Dr. Donna Harrison, the executive director of the American Association of Pro-Life Obstetricians and Gynecologists, told the Register that student health centers are not prepared to handle emergency events related to the RU-486 abortion regimen of mifepristone and misoprostol.

“It’s a pretty dangerous pill for women,” she said.

Harrison said S.B. 320 aims to “normalize” RU-486 abortion on campus by claiming it is as simple as “pop a pill” — but medical oversight is necessary, because the risks of massive bleeding are greater than first trimester surgical abortion.

The other concern, Harrison said, is the “huge potential for abuse.” If a student is not supervised, she can give it to someone else to induce an involuntary miscarriage.

Harrison said that pro-life groups should respond by making information about abortion-pill reversal — through natural progesterone treatments — more widely available. She added that women should know the treatment is an option.
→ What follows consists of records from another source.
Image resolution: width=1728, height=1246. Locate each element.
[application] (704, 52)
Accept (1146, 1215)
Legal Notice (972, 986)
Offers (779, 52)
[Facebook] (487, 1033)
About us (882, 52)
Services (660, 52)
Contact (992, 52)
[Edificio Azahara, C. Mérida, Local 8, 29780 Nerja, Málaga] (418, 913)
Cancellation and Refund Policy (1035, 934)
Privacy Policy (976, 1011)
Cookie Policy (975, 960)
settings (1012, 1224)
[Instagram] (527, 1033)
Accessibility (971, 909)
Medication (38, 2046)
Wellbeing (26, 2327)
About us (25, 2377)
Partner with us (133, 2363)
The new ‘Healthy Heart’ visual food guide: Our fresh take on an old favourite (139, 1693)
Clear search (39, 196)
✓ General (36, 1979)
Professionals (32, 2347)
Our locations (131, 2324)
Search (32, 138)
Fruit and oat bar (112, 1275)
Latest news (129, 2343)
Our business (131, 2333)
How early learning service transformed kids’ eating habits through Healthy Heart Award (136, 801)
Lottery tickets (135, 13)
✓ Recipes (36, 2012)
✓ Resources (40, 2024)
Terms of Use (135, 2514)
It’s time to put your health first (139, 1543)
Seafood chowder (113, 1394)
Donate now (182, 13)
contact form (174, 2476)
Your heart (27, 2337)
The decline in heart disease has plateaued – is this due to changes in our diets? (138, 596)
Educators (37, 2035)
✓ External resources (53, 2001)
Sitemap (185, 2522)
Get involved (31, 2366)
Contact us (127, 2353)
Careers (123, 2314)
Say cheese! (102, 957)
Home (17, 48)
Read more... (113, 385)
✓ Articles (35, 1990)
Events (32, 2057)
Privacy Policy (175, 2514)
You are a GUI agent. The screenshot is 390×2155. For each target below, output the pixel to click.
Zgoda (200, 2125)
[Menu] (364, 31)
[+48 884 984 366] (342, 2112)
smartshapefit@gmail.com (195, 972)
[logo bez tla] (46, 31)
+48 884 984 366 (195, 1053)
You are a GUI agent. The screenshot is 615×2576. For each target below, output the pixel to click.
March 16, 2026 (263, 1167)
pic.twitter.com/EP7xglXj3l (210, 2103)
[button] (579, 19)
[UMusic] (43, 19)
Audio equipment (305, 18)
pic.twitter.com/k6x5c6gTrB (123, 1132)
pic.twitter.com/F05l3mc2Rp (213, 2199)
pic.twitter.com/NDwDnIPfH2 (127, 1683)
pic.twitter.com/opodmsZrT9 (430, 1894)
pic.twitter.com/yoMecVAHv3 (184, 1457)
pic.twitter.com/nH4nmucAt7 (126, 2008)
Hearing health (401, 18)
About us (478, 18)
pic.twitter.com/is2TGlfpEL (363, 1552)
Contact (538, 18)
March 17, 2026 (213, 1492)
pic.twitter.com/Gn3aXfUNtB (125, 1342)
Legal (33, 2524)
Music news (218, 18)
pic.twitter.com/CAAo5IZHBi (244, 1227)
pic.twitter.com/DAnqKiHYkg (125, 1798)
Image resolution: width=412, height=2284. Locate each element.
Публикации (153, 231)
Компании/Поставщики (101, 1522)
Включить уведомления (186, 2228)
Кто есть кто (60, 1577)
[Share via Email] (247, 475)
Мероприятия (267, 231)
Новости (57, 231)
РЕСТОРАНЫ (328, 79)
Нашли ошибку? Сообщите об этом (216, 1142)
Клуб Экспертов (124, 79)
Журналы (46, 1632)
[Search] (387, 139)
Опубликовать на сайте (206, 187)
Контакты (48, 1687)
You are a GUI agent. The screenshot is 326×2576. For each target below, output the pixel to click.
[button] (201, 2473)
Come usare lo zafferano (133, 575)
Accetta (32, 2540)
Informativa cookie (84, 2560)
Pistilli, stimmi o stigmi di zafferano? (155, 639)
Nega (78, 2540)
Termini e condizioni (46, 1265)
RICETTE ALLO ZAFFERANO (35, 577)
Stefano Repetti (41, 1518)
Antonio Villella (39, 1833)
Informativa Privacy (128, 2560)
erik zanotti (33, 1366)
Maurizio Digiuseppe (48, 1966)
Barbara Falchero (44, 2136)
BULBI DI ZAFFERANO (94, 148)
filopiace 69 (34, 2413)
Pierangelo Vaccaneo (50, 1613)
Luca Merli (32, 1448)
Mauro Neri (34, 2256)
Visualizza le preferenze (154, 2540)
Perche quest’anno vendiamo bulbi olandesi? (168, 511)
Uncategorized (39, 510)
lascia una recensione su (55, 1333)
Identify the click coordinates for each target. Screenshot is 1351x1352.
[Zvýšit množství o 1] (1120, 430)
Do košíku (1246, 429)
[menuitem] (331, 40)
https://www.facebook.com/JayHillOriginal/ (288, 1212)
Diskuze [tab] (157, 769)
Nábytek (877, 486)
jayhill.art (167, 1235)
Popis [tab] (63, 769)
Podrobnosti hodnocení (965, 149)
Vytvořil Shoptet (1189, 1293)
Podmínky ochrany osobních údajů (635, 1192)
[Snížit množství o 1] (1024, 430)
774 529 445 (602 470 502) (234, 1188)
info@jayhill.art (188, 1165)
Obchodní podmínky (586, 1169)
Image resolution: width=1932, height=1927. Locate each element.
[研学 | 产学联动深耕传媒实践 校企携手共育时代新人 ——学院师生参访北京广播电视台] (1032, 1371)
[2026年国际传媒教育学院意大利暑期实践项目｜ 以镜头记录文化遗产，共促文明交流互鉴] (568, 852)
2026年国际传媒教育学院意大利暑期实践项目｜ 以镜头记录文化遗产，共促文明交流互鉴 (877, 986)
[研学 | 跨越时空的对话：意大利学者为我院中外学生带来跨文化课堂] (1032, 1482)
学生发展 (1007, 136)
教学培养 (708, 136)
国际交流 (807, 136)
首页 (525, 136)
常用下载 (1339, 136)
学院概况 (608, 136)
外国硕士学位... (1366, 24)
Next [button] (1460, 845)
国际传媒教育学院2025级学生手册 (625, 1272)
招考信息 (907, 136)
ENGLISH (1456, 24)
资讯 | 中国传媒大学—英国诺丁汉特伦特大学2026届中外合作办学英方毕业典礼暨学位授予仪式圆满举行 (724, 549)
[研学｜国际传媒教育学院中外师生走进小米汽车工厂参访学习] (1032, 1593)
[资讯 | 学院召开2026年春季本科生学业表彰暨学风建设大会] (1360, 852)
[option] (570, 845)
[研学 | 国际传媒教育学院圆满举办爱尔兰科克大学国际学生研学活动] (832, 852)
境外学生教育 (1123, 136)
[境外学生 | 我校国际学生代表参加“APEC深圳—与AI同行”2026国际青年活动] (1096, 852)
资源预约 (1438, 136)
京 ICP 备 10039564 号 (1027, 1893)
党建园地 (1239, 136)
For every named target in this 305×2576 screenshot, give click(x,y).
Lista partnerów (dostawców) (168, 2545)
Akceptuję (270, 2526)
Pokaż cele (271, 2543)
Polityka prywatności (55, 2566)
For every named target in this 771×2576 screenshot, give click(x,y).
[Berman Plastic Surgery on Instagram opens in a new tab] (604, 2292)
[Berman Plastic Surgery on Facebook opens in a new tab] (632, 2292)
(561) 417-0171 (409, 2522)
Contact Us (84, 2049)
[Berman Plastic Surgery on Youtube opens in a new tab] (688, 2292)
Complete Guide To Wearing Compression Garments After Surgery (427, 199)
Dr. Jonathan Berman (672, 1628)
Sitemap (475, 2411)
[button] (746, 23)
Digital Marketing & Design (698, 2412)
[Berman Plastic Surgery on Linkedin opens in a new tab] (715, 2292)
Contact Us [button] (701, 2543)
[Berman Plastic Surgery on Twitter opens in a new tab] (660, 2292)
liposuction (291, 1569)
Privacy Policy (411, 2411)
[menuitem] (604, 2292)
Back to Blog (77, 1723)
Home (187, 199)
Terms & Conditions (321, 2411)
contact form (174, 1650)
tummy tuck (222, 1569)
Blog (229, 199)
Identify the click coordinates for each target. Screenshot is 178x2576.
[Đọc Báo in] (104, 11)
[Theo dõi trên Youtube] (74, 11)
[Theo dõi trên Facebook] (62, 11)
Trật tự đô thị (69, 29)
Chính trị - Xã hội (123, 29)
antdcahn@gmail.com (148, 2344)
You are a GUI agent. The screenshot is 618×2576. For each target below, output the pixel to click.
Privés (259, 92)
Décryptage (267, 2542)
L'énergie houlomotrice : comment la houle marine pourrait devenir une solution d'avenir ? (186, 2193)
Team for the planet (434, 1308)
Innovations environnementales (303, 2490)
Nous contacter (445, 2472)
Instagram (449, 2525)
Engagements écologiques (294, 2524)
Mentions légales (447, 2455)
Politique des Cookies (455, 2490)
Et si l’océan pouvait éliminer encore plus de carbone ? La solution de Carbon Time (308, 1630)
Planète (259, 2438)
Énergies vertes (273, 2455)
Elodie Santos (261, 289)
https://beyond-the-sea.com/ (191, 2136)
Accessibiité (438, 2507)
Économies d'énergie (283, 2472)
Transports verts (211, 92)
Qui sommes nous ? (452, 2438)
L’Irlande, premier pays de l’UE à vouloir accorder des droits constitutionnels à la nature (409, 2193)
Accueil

“It is an issue of informed consent,” she said. Harrison said AbortionPillReversal.com, managed by Heartbeat International, has 900 physicians in its network that offer the treatment.

 

Creative Responses Required

“We’re saddened that it has gotten this far,” Anna Bakh, Students for Life of America’s Northern California regional coordinator, told the Register. Bakh said the law will prompt more pro-life witness to take place on campus as opposed to off campus in front of an abortion center. But there are different challenges for pro-life collegiate witness with a student health center as opposed to an off-campus abortion center: Under S.B.320, students at California public universities could be walking into the student health center to get anything health related, from cough medicine to an abortion pill. Bakh said that while pro-life students may end up praying in front of the student health centers, they could decide a more effective witness is to just bring “life-affirming resources and information into the health centers.”

“We’re still trying to wrap our heads around this and strategize how to address this,” Bakh said.

Bakh said the local staff and volunteers will encourage their chapters to provide pregnancy and parenting resources that are part of the Students for Life “Pregnant on Campus Initiative.”

Kathleen Domingo said Catholic entities on campus need to “step up our game.” She said the Newman Centers and other entities have opportunities to conduct information campaigns to help women know, before they become pregnant, they have supportive options and rights under the law, such as housing, health care and insurance.

Domingo said women, particularly from immigrant families, need to know they do not have to choose between education and family, including their unborn child’s life.

“She can do both. She needs to know both are possible.”

Peter Jesserer Smith is a Register staff writer.